The mosquito protein AEG12 strongly inhibits the family of viruses that cause yellow fever, dengue, West Nile, and Zika and weakly inhibits coronaviruses, according to scientists at the National Institutes of Health (NIH) and their collaborators. The researchers found that AEG12 works by destabilizing the viral envelope, breaking its protective covering. Although the protein does not affect viruses that do not have an envelope, such as those that cause pink eye and bladder infections, the findings could lead to therapeutics against viruses that affect millions of people around the world. The research was published online in PNAS.
Scientists at the National Institute of Environmental Health Sciences (NIEHS), part of NIH, used X-ray crystallography to solve the structure of AEG12. Senior author Geoffrey Mueller, Ph.D., head of the NIEHS Nuclear Magnetic Resonance Group, said at the molecular level, AEG12 rips out the lipids, or the fat-like portions of the membrane that hold the virus together.

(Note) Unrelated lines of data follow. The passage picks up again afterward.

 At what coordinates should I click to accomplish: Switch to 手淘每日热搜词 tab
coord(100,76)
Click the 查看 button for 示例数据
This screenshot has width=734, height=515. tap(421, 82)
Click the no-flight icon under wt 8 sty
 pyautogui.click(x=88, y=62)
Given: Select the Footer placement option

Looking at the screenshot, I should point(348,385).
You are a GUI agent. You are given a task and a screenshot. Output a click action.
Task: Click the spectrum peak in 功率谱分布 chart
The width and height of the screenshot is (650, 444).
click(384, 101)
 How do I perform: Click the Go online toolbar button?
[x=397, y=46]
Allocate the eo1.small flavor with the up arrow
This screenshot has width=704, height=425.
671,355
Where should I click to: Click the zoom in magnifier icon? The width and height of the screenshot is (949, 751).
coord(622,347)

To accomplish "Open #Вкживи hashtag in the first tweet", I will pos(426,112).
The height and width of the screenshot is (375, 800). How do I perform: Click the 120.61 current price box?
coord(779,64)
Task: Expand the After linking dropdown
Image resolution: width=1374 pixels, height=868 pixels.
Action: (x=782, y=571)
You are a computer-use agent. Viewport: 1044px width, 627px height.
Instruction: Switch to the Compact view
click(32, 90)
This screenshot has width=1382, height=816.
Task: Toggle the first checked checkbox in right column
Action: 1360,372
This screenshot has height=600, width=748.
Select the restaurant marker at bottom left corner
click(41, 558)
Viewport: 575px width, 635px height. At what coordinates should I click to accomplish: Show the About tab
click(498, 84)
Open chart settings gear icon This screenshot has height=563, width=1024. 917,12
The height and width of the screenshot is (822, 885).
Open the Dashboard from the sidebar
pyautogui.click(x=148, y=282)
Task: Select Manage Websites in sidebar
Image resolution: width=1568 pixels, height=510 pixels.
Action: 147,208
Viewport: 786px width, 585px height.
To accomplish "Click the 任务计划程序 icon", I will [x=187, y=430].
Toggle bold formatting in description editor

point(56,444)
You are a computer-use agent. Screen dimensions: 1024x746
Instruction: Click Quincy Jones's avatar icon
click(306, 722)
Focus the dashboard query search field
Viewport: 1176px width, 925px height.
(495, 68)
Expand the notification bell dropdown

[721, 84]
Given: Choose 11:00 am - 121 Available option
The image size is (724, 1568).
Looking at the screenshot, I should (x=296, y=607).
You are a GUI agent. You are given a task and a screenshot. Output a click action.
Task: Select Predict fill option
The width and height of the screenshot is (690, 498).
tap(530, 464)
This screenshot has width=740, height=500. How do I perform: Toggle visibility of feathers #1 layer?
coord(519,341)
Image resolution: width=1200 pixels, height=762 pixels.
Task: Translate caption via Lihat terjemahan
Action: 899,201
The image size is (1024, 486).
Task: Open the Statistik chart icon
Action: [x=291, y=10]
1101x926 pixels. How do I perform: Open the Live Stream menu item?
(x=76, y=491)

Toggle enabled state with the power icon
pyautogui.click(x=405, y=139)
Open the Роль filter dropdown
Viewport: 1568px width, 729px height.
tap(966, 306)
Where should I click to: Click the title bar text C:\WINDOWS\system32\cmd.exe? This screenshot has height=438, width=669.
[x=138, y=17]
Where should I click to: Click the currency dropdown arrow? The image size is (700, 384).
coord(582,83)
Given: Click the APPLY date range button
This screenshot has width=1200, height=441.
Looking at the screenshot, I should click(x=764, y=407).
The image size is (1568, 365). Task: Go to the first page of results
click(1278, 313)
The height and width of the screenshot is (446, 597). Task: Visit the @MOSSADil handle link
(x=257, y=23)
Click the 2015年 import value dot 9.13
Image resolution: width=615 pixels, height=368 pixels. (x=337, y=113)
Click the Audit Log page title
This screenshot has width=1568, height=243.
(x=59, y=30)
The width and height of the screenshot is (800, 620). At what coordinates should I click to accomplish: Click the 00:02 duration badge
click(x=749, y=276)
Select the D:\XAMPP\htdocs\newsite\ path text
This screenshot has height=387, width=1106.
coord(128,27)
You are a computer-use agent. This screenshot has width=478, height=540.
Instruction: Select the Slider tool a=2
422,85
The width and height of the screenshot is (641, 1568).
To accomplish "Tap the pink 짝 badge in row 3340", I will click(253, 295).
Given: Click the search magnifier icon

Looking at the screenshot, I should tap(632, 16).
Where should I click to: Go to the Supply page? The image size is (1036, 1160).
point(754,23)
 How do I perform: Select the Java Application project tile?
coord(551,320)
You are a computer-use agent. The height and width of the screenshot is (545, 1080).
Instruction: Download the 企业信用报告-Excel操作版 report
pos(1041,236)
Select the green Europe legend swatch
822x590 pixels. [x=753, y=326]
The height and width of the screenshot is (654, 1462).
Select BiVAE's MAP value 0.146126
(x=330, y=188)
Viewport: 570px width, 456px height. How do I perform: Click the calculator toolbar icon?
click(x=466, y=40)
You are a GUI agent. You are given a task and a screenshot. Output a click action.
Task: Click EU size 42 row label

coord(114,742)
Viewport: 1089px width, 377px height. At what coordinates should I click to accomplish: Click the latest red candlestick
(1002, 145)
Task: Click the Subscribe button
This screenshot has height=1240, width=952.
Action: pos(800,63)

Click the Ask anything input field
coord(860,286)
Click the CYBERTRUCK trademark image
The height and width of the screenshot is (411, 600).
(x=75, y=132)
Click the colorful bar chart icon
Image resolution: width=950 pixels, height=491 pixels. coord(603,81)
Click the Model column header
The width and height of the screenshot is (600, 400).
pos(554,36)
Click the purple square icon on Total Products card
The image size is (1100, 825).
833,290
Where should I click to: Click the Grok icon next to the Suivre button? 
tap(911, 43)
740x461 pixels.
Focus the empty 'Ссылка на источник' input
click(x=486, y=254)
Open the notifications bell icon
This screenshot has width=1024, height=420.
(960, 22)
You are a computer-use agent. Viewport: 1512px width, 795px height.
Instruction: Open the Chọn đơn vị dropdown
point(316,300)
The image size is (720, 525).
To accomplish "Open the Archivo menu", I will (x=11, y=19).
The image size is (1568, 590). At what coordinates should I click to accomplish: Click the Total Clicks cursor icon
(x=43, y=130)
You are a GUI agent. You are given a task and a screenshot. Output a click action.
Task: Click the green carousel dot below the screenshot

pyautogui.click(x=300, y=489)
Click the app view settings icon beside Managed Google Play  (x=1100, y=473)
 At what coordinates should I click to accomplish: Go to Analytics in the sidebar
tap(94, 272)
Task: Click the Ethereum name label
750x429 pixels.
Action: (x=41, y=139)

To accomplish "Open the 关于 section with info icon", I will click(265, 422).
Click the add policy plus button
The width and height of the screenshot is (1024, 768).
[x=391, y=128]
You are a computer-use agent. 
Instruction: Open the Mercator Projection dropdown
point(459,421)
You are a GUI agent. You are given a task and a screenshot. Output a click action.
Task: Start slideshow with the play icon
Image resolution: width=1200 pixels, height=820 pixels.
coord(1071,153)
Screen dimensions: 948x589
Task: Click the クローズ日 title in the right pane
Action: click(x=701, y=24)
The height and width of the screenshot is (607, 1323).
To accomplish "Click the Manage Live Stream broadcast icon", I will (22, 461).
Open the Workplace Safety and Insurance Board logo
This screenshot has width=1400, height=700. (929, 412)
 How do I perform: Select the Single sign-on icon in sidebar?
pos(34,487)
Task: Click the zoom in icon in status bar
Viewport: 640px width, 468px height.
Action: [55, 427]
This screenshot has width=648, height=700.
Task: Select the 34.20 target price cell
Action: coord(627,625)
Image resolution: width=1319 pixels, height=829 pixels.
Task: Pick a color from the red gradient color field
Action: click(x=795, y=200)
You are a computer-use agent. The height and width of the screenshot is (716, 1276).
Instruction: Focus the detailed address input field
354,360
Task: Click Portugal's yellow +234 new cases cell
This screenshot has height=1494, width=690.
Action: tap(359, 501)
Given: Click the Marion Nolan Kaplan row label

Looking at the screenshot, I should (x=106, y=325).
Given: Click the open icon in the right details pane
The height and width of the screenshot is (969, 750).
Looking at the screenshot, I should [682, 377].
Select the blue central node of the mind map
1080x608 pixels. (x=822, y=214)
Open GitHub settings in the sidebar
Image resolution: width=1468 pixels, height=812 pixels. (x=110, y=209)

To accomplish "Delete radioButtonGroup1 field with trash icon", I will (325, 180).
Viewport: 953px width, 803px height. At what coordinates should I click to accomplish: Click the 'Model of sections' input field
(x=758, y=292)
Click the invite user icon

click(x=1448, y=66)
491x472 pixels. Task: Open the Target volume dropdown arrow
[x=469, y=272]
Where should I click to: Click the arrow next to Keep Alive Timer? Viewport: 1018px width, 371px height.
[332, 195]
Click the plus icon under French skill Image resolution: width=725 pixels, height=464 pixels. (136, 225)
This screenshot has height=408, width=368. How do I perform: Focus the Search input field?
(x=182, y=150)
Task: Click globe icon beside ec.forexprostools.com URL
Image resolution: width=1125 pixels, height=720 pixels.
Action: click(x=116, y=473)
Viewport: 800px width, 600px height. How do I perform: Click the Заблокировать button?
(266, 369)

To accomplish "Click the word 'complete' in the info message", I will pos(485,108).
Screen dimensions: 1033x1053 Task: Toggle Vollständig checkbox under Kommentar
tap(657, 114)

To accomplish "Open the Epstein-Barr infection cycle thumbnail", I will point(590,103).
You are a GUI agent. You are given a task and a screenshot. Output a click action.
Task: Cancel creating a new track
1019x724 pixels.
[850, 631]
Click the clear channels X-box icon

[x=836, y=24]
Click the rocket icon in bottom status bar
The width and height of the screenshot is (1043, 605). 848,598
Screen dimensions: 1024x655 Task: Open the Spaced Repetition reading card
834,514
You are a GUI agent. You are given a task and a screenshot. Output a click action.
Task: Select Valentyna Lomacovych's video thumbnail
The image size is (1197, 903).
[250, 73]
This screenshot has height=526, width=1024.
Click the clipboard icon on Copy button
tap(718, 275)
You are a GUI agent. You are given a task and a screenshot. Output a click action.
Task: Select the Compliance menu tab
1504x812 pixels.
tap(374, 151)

“It is as if AEG12 is hungry for the lipids that are in the virus membrane, so it gets rid of some of the lipids it has and exchanges them for the ones it really prefers,” Mueller said. “The protein has high affinity for viral lipids and steals them from the virus.”
As a result, Mueller says the AEG12 protein has great killing power over some viruses. While the researchers demonstrated that AEG12 was most effective against flaviviruses, the family of viruses to which Zika, West Nile, and others belong, it is possible AEG12 could be effective against SARS-CoV-2, the coronavirus that causes COVID-19. But, Mueller said it will take years of bioengineering to make AEG12 a viable therapy for COVID-19. Part of the problem is AEG12 also breaks opens red blood cells, so researchers will have to identify compounds that will make the protein target viruses only.
Alexander Foo, Ph.D., an NIEHS visiting fellow and lead author of the paper, explained that mosquitoes produce AEG12 when they take a blood meal or become infected with flaviviruses. Like humans, mosquitoes mount a vigorous immune response against these viruses, with AEG12 bursting their viral covering. But, at the beginning of the project, Foo and his colleagues knew little about the function of AEG12.
“The prospect of studying a new protein is exciting, yet daunting,” Foo said. “Thankfully, we had enough clues and access to a wide range of expertise at NIEHS to piece it together.”
Co-author and crystallography expert Lars Pedersen, Ph.D., is leader of the NIEHS Structure Function Group. He routinely uses information about a molecule’s physical makeup in his work and encourages more scientists to consider using this data in their studies. He said, “Our research shows that understanding the structure of a protein can be important in figuring out what it does and how it could help treat disease.”